Task item> Your response should contain each line of the data that includes "date".

Stored records
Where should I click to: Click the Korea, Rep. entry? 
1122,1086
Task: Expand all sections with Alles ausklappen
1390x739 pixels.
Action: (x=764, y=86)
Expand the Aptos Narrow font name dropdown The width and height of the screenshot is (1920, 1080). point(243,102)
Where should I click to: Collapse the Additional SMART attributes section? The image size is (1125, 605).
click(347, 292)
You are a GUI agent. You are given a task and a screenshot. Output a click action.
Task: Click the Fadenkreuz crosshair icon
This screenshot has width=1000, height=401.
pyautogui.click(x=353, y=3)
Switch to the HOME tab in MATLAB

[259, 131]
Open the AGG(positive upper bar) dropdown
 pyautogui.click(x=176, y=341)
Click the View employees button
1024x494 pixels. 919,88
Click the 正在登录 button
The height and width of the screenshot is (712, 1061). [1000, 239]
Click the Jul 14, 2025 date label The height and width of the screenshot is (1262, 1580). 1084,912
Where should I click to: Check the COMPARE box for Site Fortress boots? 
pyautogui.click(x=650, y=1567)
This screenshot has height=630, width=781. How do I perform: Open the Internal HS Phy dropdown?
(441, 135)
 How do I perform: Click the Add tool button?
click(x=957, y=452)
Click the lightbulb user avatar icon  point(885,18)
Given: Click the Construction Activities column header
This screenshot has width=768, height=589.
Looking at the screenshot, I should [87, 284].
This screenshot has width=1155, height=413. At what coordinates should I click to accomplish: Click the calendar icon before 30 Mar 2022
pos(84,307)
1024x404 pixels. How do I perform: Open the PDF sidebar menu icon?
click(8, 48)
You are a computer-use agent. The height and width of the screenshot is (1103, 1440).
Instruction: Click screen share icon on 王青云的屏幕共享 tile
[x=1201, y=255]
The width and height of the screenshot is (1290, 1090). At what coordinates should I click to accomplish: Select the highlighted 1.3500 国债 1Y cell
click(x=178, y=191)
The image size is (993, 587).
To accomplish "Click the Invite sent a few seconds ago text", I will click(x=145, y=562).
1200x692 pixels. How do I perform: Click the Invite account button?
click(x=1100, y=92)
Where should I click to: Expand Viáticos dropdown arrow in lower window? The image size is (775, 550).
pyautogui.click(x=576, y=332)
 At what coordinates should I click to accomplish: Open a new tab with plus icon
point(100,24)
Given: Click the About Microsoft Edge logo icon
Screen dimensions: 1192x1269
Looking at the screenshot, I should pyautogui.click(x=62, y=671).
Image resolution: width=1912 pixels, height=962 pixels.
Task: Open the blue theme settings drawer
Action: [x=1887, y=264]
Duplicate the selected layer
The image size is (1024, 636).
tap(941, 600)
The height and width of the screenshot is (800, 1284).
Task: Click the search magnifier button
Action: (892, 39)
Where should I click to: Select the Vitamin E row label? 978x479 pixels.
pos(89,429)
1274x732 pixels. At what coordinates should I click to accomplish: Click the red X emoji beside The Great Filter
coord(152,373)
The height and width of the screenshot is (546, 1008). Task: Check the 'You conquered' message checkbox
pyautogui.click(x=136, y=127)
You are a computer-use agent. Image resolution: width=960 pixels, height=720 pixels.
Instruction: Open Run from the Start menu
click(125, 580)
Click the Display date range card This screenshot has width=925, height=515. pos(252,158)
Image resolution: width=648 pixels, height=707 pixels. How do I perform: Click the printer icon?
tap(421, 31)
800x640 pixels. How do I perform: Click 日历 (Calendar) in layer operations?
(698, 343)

Reply>
Click the Jul 14, 2025 date label The height and width of the screenshot is (1262, 1580). 1084,912
Click the Display date range card This screenshot has width=925, height=515. pos(252,158)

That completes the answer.